- _Page extract_:
= = = = =

Merger was easier than you think: Tsaparis

TORONTO — Almost six months after its history-making merger with Compaq Computer Corp., Hewlett-Packard Canada’s president said blending the two corporate cultures hasn’t been as difficult as its critics predicted.

“”This was one

of the biggest bogeymen out there; that’s the only way I can describe it,”” Paul Tsaparis told the audience during a speech at the York Technology Association luncheon Wednesday. “”There was a perception that there were these vast chasms between us, but immediately we started talking about products and technologies that were common to both companies — PCs, servers — so the vocabulary and language was very similar.””

Tsaparis acknowledged that staff from both firms were uneasy about the merger period, which stretched over almost eight months as shareholders voiced their opposition to the US$18 billion deal. His advice: focus on what they could control — serving customers — and put aside all the rest.

“”The one thing we control very well was surveying our customers,”” he said, “”and we took a lot of opportunities to do that. That was helpful both before the merger and after.””

HP sees consolidation among IT vendors as a natural evolution of the maturing industry, Tsaparis said, not unlike the automotive or pharmaceutical industries. To an extent, he added, the slow growth in IT over the last two years has probably eased its integration with Compaq.

While Dell has used its vertically integrated business model to compete on price, Tsaparis assured the audience that HP would not be mimicking the direct giant — at least, not in Canada. In the United States, HP is planning to launch a new channel program in November, Partner One, which will see the firm directly sell Intel servers, PCs, notebooks and printers to its entire customer base south of the border. The move is a shift away from the company’s “”hard deck”” policy, which limited direct sales to some of HP’s largest Fortune 1,000 clients. In Canada, HP will be launching its own version of the program, PartnerOne.ca, but without the direct sales element.

= = = = =

- _Tasks for this exercise_:
[1] According to the article on the Hewlett-Packard and Compaq merger, why did blending the two corporate cultures prove easier than critics predicted? Answer in one to three sentences.
[2] Translate this sentence from the article on the Hewlett-Packard and Compaq merger into Spanish: "HP sees consolidation among IT vendors as a natural evolution of the maturing industry, Tsaparis said, not unlike the automotive or pharmaceutical industries."
[3] Continue the article on the Hewlett-Packard and Compaq merger, starting after its final sentence about PartnerOne.ca.

Items from a data source:
= = = = =

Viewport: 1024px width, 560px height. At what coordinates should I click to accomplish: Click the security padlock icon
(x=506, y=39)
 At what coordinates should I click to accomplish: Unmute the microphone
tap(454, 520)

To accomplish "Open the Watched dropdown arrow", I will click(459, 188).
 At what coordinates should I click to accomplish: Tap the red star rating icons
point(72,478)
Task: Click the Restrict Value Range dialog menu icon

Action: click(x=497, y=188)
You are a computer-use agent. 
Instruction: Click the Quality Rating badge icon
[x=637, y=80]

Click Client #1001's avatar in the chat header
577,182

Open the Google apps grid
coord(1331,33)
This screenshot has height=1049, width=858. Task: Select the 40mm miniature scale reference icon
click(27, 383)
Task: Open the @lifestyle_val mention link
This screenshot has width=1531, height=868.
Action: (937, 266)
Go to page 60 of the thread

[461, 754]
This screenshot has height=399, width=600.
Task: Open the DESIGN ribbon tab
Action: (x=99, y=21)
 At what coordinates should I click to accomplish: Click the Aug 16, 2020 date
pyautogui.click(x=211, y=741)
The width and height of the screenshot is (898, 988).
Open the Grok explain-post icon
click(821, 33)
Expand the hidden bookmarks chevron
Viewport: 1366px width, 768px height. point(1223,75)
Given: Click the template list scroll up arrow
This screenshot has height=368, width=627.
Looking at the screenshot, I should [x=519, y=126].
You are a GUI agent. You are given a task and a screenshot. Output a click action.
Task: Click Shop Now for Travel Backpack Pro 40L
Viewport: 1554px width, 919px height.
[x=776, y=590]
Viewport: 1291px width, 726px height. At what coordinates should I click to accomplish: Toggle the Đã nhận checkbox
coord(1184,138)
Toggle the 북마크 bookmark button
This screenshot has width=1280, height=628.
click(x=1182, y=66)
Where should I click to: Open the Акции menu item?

= = = = =

- _Results_:
[1] Blending the two cultures proved easier because the two companies immediately started talking about products and technologies they had in common, such as PCs and servers. As a result, their vocabulary and language were very similar, despite the perception that there were vast chasms between them.

[2] HP considera la consolidación entre los proveedores de TI como una evolución natural de una industria en proceso de maduración, dijo Tsaparis, no muy distinta de lo ocurrido en las industrias automotriz o farmacéutica.

[3]
“”For some sectors of the market, it’s a valid way of doing business . . . but it’s not just the (buying over the) Web experience,”” he said, calling HP the most active IT vendor in the Canadian distribution market. “”Many customers want someone that can implement the technology, that can give them that direct customer relationship.””

HP executives had said the merger with Compaq offered the potential to grow its services business, and since the deal its biggest services win has come with a Canadian client, CIBC, which signed a $2 billion outsourcing agreement in September.

“”Think of it as providing extreme levels of high availability,”” Tsaparis said in describing HP’s role. “”When you go to the debit machine and you swipe your card, (if) it doesn’t work, you the customer aren’t happy about it, and the financial institution certainly isn’t happy about it.””

Besides the 1,300 CIBC staff who are moving over as a result of the HP deal, Tsaparis said the company will also acquire a number of the bank’s databases.